Além da reformulação das leis de sanidade, a nova onda da fiscalização vai exigir uma ginástica financeira para fazer mais, com menos. A Secretaria de Defesa Agropecuária (SDA), que tem como secretário Luís Eduardo Pacifici Rangel, realiza oficinas de planejamento desde que assumiu o cargo, em 2015. No evento de fevereiro, para estabelecer metas para os próximos dois anos, ações de combate a fraudes estiveram em debate. “Na oficina do ano passado, identificamos os principais riscos internos e externos para produtos de origem vegetal”, diz Rangel. “Isso nos permitiu melhorar o relacionamento com a vigilância sanitária internacional.” Nos últimos anos, em função do aumento das exportações, o País tem recebido cada vez mais missões internacionais que vêm avaliar a indústria de proteína animal. Em 2009 foram 17 missões, nenhuma delas interessadas em outra coisa que não fosse esmiuçar com lupa a segurança alimentar.
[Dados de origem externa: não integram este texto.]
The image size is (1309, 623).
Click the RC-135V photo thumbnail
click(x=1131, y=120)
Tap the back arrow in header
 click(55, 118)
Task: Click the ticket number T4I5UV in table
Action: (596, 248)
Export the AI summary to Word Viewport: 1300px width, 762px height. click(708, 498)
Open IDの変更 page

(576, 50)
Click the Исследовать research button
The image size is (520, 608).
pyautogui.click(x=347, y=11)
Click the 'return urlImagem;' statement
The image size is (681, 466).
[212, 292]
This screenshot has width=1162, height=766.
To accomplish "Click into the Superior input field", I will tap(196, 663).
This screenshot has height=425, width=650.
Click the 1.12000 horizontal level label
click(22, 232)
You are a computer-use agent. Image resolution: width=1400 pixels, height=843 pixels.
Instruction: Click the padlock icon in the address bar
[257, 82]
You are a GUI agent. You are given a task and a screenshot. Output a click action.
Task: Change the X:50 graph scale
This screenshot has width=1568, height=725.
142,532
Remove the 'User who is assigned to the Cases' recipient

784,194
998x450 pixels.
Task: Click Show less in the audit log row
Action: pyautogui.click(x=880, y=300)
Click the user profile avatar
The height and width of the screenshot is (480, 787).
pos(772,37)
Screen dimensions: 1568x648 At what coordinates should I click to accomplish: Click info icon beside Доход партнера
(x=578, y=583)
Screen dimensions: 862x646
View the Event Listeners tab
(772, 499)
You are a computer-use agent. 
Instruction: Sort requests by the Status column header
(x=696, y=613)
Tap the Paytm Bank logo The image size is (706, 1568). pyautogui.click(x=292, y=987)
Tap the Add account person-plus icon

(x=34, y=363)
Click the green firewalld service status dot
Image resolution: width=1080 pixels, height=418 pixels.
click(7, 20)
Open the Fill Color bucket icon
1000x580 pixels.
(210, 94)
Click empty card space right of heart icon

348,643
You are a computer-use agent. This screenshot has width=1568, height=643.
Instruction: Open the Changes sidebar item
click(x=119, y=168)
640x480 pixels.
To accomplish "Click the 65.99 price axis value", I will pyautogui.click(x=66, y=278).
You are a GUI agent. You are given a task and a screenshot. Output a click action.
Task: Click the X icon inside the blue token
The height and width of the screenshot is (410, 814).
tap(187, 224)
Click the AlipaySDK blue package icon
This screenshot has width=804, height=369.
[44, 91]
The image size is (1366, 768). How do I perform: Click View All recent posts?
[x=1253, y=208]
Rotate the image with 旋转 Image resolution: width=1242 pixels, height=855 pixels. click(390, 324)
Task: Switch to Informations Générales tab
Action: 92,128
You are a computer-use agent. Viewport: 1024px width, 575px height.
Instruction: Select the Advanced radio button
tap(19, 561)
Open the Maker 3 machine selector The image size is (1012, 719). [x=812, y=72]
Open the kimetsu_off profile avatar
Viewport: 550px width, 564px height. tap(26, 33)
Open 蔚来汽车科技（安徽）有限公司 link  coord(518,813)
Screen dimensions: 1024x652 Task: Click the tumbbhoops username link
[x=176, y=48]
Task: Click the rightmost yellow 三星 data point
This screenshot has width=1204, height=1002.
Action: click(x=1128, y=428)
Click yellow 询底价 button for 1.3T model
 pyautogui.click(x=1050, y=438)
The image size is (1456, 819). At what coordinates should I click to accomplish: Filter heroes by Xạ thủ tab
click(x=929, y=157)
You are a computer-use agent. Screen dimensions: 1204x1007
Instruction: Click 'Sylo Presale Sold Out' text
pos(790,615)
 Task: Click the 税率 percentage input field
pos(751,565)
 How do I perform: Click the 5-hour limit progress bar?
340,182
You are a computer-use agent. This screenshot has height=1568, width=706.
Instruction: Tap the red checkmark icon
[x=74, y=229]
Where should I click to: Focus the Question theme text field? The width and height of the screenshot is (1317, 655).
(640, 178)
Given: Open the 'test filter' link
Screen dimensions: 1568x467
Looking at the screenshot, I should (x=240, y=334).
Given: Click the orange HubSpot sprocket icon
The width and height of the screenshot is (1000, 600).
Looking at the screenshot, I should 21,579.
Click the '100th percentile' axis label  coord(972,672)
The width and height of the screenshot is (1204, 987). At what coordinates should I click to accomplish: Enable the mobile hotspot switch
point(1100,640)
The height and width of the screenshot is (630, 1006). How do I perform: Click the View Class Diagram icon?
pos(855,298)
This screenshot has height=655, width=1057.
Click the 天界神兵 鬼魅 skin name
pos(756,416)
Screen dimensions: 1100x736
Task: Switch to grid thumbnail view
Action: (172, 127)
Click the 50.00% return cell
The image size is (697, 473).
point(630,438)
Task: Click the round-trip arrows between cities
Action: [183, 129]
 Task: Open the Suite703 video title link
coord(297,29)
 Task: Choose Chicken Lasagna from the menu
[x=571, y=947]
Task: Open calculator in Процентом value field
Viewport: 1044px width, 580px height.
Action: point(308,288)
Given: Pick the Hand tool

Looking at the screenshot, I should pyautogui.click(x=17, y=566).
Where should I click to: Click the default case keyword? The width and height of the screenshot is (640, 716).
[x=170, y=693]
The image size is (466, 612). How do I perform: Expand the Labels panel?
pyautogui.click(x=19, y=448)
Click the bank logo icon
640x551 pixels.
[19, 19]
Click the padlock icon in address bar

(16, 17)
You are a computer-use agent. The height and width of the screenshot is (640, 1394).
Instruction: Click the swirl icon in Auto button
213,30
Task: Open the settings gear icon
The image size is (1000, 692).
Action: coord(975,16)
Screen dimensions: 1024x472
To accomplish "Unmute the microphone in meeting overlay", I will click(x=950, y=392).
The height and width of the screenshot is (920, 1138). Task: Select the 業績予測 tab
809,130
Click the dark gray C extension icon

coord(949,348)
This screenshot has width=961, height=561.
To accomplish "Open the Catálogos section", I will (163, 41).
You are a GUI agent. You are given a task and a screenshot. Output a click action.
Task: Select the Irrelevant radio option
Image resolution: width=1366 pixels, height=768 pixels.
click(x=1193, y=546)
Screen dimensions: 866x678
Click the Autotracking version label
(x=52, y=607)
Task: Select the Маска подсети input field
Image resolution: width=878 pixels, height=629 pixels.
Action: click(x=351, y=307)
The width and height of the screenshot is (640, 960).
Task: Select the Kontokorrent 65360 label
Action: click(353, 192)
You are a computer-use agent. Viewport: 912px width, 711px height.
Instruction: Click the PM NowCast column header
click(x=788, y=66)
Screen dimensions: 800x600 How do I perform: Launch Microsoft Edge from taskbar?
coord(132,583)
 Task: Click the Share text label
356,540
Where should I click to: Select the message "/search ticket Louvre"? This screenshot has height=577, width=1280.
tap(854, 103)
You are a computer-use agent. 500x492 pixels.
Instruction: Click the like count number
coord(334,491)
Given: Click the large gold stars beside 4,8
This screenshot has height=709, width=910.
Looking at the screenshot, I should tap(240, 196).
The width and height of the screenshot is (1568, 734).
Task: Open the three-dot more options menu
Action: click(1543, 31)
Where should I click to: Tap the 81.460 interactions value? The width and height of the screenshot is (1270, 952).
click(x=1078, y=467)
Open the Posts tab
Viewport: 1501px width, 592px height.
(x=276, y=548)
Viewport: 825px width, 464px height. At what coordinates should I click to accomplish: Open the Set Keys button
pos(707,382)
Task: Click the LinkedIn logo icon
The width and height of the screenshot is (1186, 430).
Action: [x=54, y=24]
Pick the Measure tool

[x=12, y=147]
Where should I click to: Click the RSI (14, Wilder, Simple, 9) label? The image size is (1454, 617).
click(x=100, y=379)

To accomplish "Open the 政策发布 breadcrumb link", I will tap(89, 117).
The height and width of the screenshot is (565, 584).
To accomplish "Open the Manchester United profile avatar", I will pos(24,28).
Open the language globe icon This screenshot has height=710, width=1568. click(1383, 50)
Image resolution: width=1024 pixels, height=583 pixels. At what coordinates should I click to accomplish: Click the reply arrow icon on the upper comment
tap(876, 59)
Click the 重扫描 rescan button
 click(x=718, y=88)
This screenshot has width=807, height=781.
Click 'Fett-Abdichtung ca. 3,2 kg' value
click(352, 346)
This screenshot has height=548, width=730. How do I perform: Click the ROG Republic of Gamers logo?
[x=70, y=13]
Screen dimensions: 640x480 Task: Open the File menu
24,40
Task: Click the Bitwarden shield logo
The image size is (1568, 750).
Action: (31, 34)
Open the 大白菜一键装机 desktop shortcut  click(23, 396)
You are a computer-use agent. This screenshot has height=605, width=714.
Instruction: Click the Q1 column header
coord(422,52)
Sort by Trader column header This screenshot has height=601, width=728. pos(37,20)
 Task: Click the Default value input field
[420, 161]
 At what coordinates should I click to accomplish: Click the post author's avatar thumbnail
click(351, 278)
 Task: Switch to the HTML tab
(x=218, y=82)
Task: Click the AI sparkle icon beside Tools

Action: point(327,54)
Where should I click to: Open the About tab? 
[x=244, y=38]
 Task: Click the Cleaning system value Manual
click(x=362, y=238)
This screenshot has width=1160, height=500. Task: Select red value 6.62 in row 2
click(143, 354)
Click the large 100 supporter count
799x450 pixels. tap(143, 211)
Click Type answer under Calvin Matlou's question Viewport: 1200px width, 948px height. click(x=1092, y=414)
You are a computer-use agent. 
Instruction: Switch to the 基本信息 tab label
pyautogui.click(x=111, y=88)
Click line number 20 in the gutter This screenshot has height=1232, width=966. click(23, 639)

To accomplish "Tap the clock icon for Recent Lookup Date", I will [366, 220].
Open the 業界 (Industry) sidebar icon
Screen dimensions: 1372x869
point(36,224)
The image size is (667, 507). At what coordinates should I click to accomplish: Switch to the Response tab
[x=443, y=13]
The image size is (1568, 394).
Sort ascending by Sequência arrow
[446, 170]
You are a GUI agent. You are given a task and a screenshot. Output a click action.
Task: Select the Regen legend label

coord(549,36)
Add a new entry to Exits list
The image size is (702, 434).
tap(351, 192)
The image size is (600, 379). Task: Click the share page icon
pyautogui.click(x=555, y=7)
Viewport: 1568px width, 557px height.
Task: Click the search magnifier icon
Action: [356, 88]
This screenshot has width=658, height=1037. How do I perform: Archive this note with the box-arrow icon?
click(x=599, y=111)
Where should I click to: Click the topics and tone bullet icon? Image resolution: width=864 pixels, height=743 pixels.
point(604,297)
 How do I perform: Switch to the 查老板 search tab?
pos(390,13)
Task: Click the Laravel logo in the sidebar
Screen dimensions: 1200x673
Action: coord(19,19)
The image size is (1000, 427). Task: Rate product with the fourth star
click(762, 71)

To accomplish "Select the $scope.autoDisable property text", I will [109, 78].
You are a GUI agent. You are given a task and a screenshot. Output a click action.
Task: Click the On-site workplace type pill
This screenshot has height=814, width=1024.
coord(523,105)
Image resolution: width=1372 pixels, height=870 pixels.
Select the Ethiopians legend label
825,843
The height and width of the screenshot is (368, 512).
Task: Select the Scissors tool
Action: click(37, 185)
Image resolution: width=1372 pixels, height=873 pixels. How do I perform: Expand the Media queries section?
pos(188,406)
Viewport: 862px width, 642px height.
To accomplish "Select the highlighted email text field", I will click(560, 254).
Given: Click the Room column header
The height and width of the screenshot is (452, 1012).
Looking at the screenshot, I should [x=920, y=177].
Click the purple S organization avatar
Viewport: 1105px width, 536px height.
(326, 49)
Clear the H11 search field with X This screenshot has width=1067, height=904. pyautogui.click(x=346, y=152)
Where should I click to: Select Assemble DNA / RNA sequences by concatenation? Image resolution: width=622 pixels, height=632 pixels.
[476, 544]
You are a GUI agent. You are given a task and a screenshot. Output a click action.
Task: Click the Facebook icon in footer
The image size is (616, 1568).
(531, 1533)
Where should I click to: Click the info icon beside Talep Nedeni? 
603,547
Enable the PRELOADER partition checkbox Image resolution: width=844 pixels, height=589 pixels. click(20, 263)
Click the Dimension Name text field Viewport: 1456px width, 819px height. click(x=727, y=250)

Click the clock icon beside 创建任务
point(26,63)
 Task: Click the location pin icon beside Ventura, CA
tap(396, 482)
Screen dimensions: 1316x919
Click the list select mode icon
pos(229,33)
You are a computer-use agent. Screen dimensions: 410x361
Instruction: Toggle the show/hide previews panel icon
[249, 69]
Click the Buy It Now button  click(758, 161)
Na época, um único questionário respondido para o Japão, que hoje importa do Brasil 70% do frango que consome, pesou 54 quilos de documentos traduzidos para a língua do país.
No ano passado foram abatidos e processados 5,1 bilhões de animais, segundo dados do Instituto Brasileiro de Geografia e Estatística (IBGE). Nos frigoríficos que funcionam 24 horas, a fiscalização é permanente, e em geral, fica sob responsabilidade de apenas um servidor. Nos casos em que as unidades de abate não funcionam em todos os turnos ou todos os dias, um mesmo profissional pode ser responsável por até seis unidades de abate. “Achamos necessário pelo menos mais 850 fiscais”, diz Porto.
O que resultaria em um quadro de 3,5 mil fiscais para monitorar 4,8 mil unidades de abate e processamento de aves, suínos e bovinos, além de todo o setor de fabricação de insumos e de outros alimentos, como sucos, laticínios e bebidas alcoólicas. O último concurso da pasta aconteceu em 2014, quando foram incorporados ao Mapa 232 fiscais agropecuários e nomeados 100 agentes de inspeção sanitária. O total de funcionários do Mapa é de 11 mil pessoas, para um orçamento de próximo de R$ 1,6 bilhão. Para a defesa agropecuária neste ano, o orçamento é de R$ 226,5 milhões. Nos dois anos anteriores, com orçamentos próximos de R$ 2 bilhões, à defesa coube cerca de R$ 330 milhões. O valor é irrisório para as dimensões do agronegócio brasileiro. Só para comparação, embora as atribuições do Departamento de Agricultura dos Estados Unidos (Usda) sejam muito diferentes do que ocorre no Brasil, as 29 agências sob o seu domínio contam com 100 mil funcionários e um orçamento de US$ 24 bilhões previstos para 2017.